WARNING: I ramble on and on in this post.

So the last few days I’ve been thinking a lot about “my niche”, or, more accurately, my lack thereof.  OK, so I haven’t been on a pilgrimage, or quest, or anything like that, but I’ve probably spent a grand total of 30-60 minutes thinking about this, and talking to Gerry about it.

You know how some people are known by what they are good at?  For example, there’s the “patterns guy“, the “persistence/ORM guy“, the “AI guy“, the “audiobook guy“, the “RSS guy” etc.  Well, I’m wondering what “guy” I am, or should be, or if I should be a “guy” at all.  It’s not an ego thing really — I just want to be an expert at something.
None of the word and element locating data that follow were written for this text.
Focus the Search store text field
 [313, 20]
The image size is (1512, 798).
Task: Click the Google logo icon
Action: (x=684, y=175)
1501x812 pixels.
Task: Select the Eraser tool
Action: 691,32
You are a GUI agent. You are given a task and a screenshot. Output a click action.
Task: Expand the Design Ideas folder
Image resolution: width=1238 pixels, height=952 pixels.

So far, I don’t think that I am an expert on any particular topic.  I know a fair amount about a fair amount of topics, but can’t think of anything where I might be considered the guru.  I’ve been trying to think about what topic I would like to use as my niche, so I started by thinking of things that interest me or have interested me in the past.  Here’s a short list:

  • Programming
  • Graph Theory (enjoyed in college)
  • Number Theory (enjoyed in college)
  • Reading books (although I tend to stop reading after about 20-50 pages)
  • Reading blogs
  • Music (playing and listening)
  • Writing (sometimes)

I know I have other interests, but these seemed to be the most likely to lead to some level of gurudom (guruness?  guruosity?).  Of course, I’ve forgotten almost everything I learned about Graph and Number Theory, and I’m barely an amateur on my bass guitar.  I could study, though, if I could see some application of the knowledge.  After all these years, I don’t even know how one would apply knowledge gained in the study of Number Theory — I just remember thinking the class was very enjoyable and that I had a good teacher.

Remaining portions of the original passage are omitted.